Jordan Castro: On Being a 'Real Writer,' Self-doubt, How the Internet Impacts Writing, and His Debut Novel, “The Novelist”

Is there anything more relatable to an aspiring novelist than a story in which a writer wakes up with the intention of writing only to find themselves on an app clicking loop in which they go from one social media platform to the next and then back again? In 2022, I don’t think so, which is what makes Jordan Castro’s debut novel, The Novelist, so instantly easy to connect with. He nails what it’s like to be a writer in the age of the internet.

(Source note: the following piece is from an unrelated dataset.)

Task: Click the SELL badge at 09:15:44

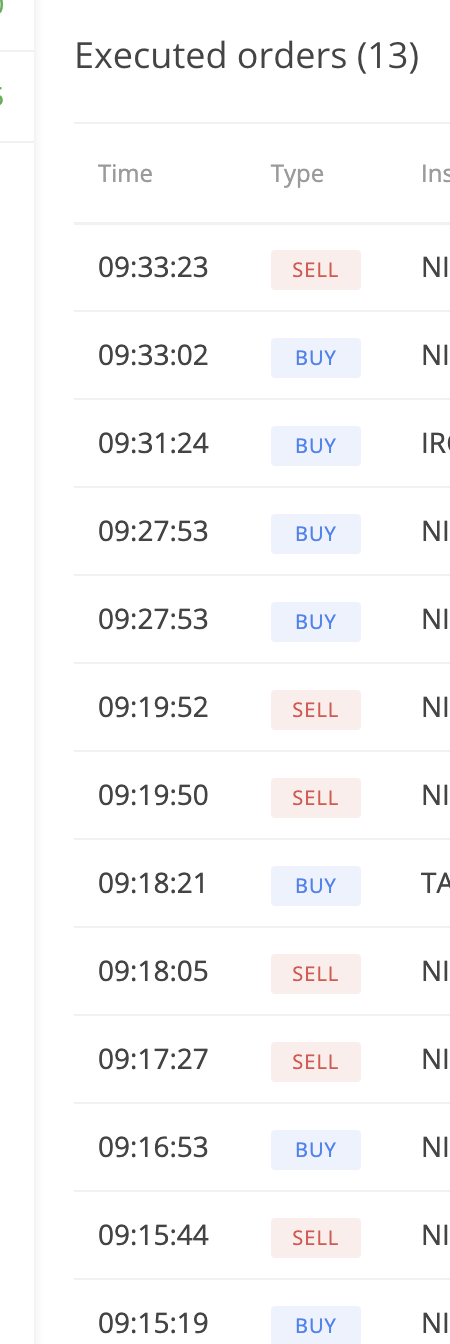Action: pyautogui.click(x=315, y=1238)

More importantly, he captures the absurd experience of trying to be a human irl while the internet looms heavy with its seductive promises of quick dopamine hits that distract from the discomfort of deep introspection.

The premise of The Novelist is simple enough ­—an unnamed protagonist attempts to work on his novel over the span of a single morning— but almost immediately upon waking he is distracted from the chattering of the internet, “I had specifically not wanted to click Twitter before working on my novel. Every morning, I woke with the general intention of not clicking Twitter, and, with varying degrees of effort and success, I resisted until I half-convinced myself of a legitimate reason to click Twitter, or, in a weak moment, clicked it unthinkingly.” The novel continues in a frenzied first person account of the protagonist’s morning trying to break from his unhinged internet clicking. We follow him through writerly insecurity and comparison, bowel movements, social media rabbit holes, and contemplation of tea rituals (all of which stand between him and his novel). It isn’t until more than a third of the way through the novel that we actually witness the protagonist open his novel-in-progress. What follows is a laugh-out-loud examination of literature and art from the perspective of a writer desperate to be taken seriously and produce something of value. While many of the protagonist’s assertions about the literary world come across as vitriolic, the novel itself never reads as bitter, and there is something compelling about Castro’s ability to let a protagonist exist with all his flaws and blind spots. Above all, Castro doesn’t offer up any easy answers for how a person should be or what makes art meaningful, and in the end, readers will have to decide for themselves. In this way, The Novelist probes more than it proselytizes, which is something I think the world could use more of.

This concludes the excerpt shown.